Ordinary Time: June 22nd
Optional Memorial of St. Paulinus of Nola, bishop and confessor; Optional Memorial of Sts. John Fisher, bishop and martyr and Thomas More, martyr
Old Calendar: St John Fisher; St. Paulinus; St. Alban
St. Thomas More was born in London, England and was Chancellor of King Henry VIII. As a family man and a public servant, his life was a rare synthesis of human sensitivity and Christian wisdom.St. John Fisher studied Theology in Cambridge (England) and became Bishop of Rochester. His friend, Thomas More, wrote of him, 'I reckon in this realm no one man, in wisdom, learning and long approved virtue together, meet to be matched and compared with him.' He and his friend St. Thomas More gave up their lives in testimony to the unity of the Church and to the indissolubility of Marriage.St. Paulinus was born of a patrician Roman family at Bordeaux. He was successively prefect, senator and consul.
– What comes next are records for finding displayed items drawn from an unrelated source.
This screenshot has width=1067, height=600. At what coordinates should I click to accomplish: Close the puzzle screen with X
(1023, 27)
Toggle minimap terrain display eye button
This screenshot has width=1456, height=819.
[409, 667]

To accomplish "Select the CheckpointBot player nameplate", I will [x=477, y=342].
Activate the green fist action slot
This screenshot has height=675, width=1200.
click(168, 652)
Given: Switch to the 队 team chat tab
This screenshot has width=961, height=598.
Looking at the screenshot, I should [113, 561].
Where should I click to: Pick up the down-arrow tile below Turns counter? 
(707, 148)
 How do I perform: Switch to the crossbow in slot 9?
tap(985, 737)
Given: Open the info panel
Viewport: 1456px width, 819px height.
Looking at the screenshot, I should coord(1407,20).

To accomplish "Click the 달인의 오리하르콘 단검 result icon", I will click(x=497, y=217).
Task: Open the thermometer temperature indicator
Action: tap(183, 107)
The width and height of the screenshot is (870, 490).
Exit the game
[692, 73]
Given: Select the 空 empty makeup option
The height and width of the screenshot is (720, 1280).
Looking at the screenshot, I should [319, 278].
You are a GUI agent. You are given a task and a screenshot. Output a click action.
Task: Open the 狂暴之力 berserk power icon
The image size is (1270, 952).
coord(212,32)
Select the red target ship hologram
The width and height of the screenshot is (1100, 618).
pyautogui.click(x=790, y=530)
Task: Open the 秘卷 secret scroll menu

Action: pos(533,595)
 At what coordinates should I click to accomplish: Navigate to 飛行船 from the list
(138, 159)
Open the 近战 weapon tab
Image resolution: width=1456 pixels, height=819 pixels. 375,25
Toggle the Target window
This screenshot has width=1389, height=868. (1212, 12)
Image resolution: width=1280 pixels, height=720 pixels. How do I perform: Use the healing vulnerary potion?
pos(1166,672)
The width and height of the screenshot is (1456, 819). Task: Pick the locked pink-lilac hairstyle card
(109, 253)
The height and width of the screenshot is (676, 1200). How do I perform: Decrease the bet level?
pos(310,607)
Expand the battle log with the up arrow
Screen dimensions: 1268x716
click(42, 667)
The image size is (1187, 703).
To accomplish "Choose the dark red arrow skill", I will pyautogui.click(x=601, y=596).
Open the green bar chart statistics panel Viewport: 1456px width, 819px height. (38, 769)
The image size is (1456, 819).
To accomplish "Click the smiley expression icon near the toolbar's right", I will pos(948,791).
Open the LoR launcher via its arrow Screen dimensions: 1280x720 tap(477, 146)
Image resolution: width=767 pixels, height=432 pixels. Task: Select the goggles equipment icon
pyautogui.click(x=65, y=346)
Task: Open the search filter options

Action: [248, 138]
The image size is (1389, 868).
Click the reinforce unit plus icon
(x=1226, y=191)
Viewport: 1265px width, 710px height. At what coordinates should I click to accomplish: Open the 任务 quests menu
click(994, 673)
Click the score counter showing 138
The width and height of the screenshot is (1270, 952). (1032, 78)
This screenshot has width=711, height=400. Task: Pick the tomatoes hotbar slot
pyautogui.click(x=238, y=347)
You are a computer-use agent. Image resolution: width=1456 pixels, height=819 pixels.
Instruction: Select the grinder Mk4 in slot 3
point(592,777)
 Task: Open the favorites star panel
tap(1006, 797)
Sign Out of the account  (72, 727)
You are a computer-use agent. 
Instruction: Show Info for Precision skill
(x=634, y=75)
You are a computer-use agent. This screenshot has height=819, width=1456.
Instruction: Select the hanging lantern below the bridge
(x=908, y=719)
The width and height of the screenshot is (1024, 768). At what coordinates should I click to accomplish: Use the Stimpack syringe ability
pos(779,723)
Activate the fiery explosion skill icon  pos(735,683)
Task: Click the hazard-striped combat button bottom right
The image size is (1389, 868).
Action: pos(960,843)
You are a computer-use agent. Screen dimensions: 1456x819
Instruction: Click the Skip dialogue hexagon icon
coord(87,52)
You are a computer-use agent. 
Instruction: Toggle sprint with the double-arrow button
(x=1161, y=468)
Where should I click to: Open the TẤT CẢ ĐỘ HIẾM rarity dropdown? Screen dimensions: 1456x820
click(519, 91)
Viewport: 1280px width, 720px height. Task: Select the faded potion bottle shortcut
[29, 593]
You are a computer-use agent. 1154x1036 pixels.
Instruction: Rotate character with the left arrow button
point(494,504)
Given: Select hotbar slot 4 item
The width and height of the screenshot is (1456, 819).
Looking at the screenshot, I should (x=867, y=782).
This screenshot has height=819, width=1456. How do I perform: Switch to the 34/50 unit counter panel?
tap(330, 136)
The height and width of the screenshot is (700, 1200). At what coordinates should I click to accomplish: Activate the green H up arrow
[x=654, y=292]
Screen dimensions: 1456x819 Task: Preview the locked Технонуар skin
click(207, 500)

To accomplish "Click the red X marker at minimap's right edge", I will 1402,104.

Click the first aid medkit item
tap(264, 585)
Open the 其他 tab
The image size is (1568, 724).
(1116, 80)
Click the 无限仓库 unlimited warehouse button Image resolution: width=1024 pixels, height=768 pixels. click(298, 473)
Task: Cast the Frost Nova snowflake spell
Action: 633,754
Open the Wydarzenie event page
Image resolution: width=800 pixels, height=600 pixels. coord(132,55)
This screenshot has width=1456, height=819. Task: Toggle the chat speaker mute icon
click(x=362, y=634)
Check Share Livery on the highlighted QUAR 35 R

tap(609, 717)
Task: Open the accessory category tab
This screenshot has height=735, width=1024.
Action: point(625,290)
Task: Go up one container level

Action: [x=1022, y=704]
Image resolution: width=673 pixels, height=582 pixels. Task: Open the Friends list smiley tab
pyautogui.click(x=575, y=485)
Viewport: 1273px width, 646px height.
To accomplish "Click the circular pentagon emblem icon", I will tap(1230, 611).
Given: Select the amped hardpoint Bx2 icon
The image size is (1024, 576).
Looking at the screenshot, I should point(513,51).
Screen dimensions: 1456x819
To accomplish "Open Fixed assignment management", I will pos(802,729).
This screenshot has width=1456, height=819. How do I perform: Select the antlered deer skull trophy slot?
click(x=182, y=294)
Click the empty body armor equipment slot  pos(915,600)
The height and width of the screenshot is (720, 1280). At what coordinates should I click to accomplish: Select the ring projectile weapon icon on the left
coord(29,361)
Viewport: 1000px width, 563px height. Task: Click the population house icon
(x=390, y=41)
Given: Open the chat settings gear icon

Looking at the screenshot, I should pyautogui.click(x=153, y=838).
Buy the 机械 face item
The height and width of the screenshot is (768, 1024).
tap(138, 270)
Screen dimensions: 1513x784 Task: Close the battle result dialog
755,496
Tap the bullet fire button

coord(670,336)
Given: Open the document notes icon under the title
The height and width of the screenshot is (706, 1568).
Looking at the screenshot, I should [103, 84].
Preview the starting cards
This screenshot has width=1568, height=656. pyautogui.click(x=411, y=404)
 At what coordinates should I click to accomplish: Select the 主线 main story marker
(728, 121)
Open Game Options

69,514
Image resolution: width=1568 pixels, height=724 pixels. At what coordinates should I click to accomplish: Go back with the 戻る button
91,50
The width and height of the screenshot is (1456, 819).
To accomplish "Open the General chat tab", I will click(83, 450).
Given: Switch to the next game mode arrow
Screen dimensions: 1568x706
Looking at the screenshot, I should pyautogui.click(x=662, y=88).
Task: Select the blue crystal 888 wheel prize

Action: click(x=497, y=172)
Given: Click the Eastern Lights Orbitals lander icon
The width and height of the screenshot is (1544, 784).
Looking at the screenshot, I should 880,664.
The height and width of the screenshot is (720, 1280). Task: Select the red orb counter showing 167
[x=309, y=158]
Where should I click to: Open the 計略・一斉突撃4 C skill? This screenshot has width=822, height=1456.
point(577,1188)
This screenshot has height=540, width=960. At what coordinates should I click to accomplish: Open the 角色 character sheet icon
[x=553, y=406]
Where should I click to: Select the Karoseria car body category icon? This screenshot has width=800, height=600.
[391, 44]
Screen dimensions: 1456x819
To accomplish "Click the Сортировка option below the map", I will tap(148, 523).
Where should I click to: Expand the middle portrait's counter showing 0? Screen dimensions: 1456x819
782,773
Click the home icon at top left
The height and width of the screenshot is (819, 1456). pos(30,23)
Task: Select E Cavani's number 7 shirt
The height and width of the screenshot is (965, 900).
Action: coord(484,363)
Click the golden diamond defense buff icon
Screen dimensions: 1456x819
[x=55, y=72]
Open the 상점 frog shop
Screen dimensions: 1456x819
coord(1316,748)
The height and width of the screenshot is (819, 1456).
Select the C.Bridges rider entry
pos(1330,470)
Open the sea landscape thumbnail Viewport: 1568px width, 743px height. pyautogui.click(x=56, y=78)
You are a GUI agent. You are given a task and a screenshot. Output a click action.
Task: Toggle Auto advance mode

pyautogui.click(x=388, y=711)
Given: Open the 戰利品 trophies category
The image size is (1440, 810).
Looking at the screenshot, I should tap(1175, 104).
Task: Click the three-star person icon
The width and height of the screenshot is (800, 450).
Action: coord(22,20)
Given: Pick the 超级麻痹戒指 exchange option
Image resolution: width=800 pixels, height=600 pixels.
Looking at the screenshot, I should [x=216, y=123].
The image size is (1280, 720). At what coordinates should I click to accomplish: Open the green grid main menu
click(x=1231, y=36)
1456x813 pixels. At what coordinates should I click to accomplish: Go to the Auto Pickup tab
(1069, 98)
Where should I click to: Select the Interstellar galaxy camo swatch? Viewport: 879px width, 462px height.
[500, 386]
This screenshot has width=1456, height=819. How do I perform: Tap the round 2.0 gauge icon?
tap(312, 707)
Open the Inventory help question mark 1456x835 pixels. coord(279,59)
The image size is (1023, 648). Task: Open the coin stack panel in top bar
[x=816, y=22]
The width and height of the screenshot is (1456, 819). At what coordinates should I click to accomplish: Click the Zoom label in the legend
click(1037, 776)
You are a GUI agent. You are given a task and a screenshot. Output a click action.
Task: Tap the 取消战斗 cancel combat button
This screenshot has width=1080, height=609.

His wife, wishing to consecrate herself to God, gave up rank and riches; he followed her example and went to live an austere hermit's life at Nola in Italy. There he became a priest and then bishop of the city, and gave his people not only an example of virtue but also wise guidance during the ravages and calamities of the Gothic invasion. He died in 431, aged 78, and was buried at Nola near the tomb of St. Felix.According to the 1962 Missal of St. John XXIII the Extraordinary Form of the Roman Rite, today is the feast of St. Alban who was venerated as the proto-martyr of Britain. He was a citizen of Verulam and was converted by a persecuted priest whom he sheltered in his house. He was executed on Holmhurst Hill. On that spot King Offa erected the Benedictine abbey of St. Alban's by which name Verulam has since been known.
St. Thomas More
His belief that no lay ruler has jurisdiction over the church of Christ cost Thomas More his life.
- A Man for All Seasons by Robert Bolt is a wonderful play that captures much of St. Thomas More's vitality. There is a 1966 movie by the same title that stars Paul Scofield as St. Thomas. If you haven't watched the movie or read the play yet, put it on your priority list.
- Read more on the life of St. Thomas More. For youth, Saint Thomas More of London by Elizabeth Ince, a reprint of the wonderful Vision Books series. For adults, the newer book The King's Good Servant but God's First : The Life and Writings of Saint Thomas More by James Monti which explores the life and writings of St. Thomas More. Also Scepter Publishers has a biography Thomas More: A Portrait of Courage by Gerard B. Wegemer.
- For some writings by St. Thomas More, see The Sadness of Christ (Yale University Press Translation) and Four Last Things: The Supplication of Souls: A Dialogue on Conscience.
- If you or your children are considering a career as a lawyer you might find Dr. Charles Rice's article helpful.
St. John Fisher
John Fisher is usually associated with Erasmus, Thomas More and other Renaissance humanists. His life, therefore, did not have the external simplicity found in the lives of some saints. Rather, he was a man of learning, associated with the intellectuals and political leaders of his day. He was interested in the contemporary culture and eventually became chancellor at Cambridge. He had been made a bishop at thirty-five, and one of his interests was raising the standard of preaching in England. Fisher himself was an accomplished preacher and writer. His sermons on the penitential psalms were reprinted seven times before his death. With the coming of Lutheranism, he was drawn into controversy. His eight books against heresy gave him a leading position among European theologians.
- Read more about St. John Fisher.
- Exposition of the Seven Penitential Psalms is available from Amazon.
In 353 Pontius Meropius Anicius Paulinus was born of a prominent Bordeaux family. He received his education in the school of the rhetorician Ausonius. At an early age he attained the dignity of senator and then of consul. As governor of Campania, he chose Nola as his seat. Here he was converted to the faith by St. Felix of Nola. He resigned his position and returned to Gaul, where St. Martin of Tours restored his eyesight.